Статья называлась «Стоит ли наступать на грабли». Поводом для ее написания был роман Бориса Можаева «Мужики и бабы» и все, что вокруг романа творилось, – а творилось неладное, но Карякин пошел глубже и шире. Речь шла уже не о Можаеве, не только о Можаеве и его обидчиках, в числе которых был сын Жданова, когда-то травившего Ахматову и Зощенко (во многом именно благодаря карякинской статье и было впоследствии отменено печально знаменитое ждановское постановление о журналах «Звезда» и «Ленинград»), – речь шла о режиме, который начинал агонизировать. Карякин первый поставил ему такой диагноз в подцензурной – тогда еще – печати, и потому удивительно ли, что, когда вышел сентябрьский, за 87-й год, номер «Знамени», проснулся, как принято говорить в таких случаях, знаменитым.

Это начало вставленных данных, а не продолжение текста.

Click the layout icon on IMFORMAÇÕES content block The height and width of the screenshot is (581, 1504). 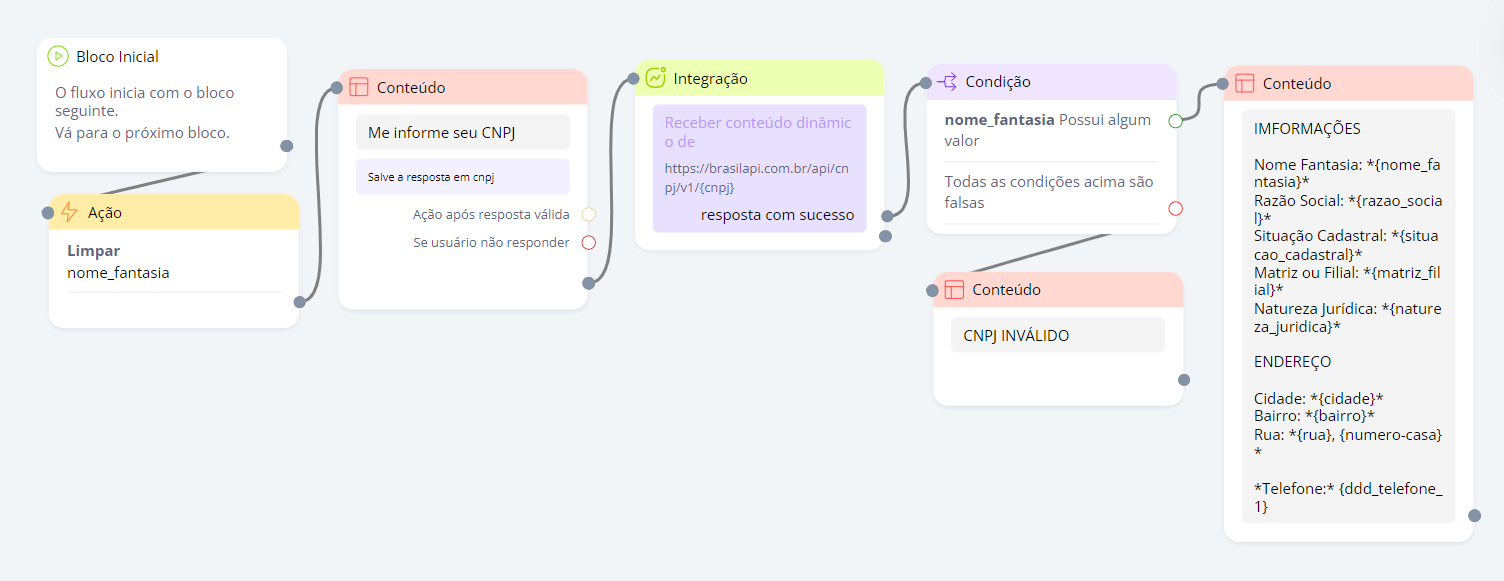click(1245, 84)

16 ноября статью обсуждали все в том же ЦДЛе. Зал был переполнен, стояли в дверях и в коридоре – сам автор с трудом пробился сквозь толпу. Среди нее я заметил, совсем уж в отдалении, двух или трех своих студентов. Но что они могли там услышать, бедняги! И тогда я набрался смелости пригласить Юрия Федоровича к себе на семинар. Юрий Федорович был нарасхват, Юрий Федорович был в цейтноте, но согласился прийти в институт, не раздумывая. И пришел в условленный день – без опоздания, к трем часам, и опять с трудом протиснулся в аудиторию, куда набились не только студенты с других семинаров, но и преподаватели. Хотя был конец семестра, самое напряженное, самое нервозное время, да и предновогодняя круговерть уже давала о себе знать.
Карякин говорил три с половиной часа. Стоя. Но, главное, говорил вещи, которые от него, ярого оппонента режима (если не сказать: ниспровергателя) ну никак не ожидали услышать. Должно же быть, говорил он, какое-то объяснение тому, что добрая треть человечества – или около того – выбрала социалистический путь развития. Чувствовалось, что он ищет такое объяснение, ищет с мучительным и бескомпромиссным напряжением и пока что, увы, не находит. А между тем, писал он в том фундаментальном труде о Достоевском, важно «не опоздать с решающим выбором».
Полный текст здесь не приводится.